The result should look like this.
$$ -\frac{i\kappa}{4} \eta_{\alpha \beta} \eta^{\alpha \rho}\eta^{\beta \sigma} (\eta_{\nu\alpha}{k_1}_\mu {\eta^\nu}_\beta {k_2}^\mu + \eta_{\nu\beta}{k_2}_\mu {\eta^\nu}_\alpha {k_1}^\mu) = -\frac{i\kappa}{2} (k_1 \cdot k_2) \ \eta^{\rho \sigma} \eta_{\alpha \beta} \tag{5.1}$$
You can consider the above steps as Feynman meta-rules to find the Feynman rules for any "well-behaved" theory. Try working out the other terms (#2 through #6) by yourself and see if you can get the following results from each of these terms.
$$ + \frac{i\kappa}{2} \eta^{\rho \sigma} {k_1}_\beta {k_2}_\alpha \tag{5.2}$$
$$ - \frac{i\kappa}{2} ({\eta_\alpha}^\sigma {k_2}^\rho {k_1}_\beta + {\eta_\beta}^\sigma {k_1}^\rho {k_2}_\alpha) \tag{5.3}$$
$$ + \frac{i\kappa}{2} (k_1 \cdot k_2)\ {\eta^\rho}_{(\alpha} {\eta_{\beta)}}^\sigma \tag{5.4}$$
$$ + \frac{i\kappa}{2} \eta_{\alpha\beta} {k_1}^{(\rho} {k_2}^{\sigma)} \tag{5.5}$$
$$ - \frac{i\kappa}{2} ({\eta_\alpha}^\rho {k_2}^\sigma {k_1}_\beta + {\eta_\beta}^\rho {k_1}^\sigma {k_2}_\alpha) \tag{5.6}$$
These are the ten terms that you wanted to have (eq. 3). I hope that helps. Please comment below if you do not understand something and need further clarification.
NOTE:
To understand why the meta-rules work the way they do, please read a standard book on Quantum Field Theory. I would recommend A. Zee: Quantum Field Theory in a Nutshell, Ch. 1.7. You will also find this resource quite useful.
Best Answer
I don't get how to apply these rules, when the interaction contains derivatives, either. If you are unsure you can go the long way. If you do not know how, here is how one could do it:
Try to evaluate (e.g. for the $g\phi \partial_\mu \phi \partial^{\mu} \phi$ interaction) the $\mathcal{O}(g)$ greens functions $G(x_1,x_2,x_3)$ of 3 external scalar particles, e.g. by using wicks theorem, and see what the vertex rule is. In position space you get 6 terms of the form: $-ig\int d^4x D(x_1-x) (\partial_\mu D)(x_2-x) (\partial^\mu D)(x_3-x)$. Then consider the momentum space greensfunction $\tilde{G}(k_1,k_2,k_3) = \int d^4x_1 \int d^4x_2 \int d^4x_3 G(x_1,x_2,x_3) e^{-ik_1x_1}e^{-ik_2x_2}e^{-ik_3x_3}$ (usual convention is all momenta ingoing, i.e. $e^{-ikx}$). This gives you the $g k_2 k_3$ term. When you do this for all the other contractions you get $3$ non equal contributions and $2$ each of the total $6$ are equal (therefore the factor $2$).

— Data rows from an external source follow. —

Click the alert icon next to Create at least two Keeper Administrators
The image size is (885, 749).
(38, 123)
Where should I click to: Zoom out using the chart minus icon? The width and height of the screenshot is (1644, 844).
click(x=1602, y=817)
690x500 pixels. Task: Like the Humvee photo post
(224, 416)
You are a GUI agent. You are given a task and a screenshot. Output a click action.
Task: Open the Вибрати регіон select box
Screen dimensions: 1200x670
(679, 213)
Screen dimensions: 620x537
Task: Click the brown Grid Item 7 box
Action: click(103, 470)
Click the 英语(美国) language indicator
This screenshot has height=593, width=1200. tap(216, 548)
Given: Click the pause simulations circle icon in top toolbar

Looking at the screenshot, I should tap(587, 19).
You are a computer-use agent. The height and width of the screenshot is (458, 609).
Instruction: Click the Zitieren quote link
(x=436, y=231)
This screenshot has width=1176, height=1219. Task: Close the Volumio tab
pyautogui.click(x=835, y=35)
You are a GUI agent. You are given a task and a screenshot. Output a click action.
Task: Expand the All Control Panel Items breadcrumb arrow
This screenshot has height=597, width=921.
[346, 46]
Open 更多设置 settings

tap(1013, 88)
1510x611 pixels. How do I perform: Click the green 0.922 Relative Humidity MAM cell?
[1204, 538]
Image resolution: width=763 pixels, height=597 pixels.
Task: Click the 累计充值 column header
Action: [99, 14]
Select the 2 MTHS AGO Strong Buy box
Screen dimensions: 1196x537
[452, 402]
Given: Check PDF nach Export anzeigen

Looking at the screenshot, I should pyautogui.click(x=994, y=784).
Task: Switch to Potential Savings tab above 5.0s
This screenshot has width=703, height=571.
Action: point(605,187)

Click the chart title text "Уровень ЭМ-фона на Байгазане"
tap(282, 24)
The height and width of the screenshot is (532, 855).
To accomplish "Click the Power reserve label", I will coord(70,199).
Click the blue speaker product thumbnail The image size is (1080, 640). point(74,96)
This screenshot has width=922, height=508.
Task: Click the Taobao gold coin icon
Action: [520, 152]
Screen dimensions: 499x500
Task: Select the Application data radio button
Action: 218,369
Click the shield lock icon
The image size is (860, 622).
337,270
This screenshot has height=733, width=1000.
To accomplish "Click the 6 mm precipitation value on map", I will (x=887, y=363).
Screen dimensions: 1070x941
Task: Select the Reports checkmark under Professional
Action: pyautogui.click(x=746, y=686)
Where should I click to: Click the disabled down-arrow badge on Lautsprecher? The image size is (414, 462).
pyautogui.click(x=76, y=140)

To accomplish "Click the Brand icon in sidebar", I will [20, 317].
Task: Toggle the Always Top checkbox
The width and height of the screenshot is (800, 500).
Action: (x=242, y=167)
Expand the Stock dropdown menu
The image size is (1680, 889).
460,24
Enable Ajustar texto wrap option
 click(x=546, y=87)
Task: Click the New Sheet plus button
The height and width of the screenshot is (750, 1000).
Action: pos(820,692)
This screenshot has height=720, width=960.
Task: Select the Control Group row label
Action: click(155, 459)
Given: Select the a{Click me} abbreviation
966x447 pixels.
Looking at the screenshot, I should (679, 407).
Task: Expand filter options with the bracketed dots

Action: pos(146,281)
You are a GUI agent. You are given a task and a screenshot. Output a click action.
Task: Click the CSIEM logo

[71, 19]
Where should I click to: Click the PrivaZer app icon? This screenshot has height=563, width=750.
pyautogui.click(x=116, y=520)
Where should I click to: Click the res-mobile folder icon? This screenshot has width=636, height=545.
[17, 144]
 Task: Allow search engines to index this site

When you have different scalar fields it works almost the same, you just only consider contractions between same types of scalar fields.
The QCD case is also the same, however all $6$ are non equal, because they you have an additional space time and colour index. Therefore you get the $6$ terms.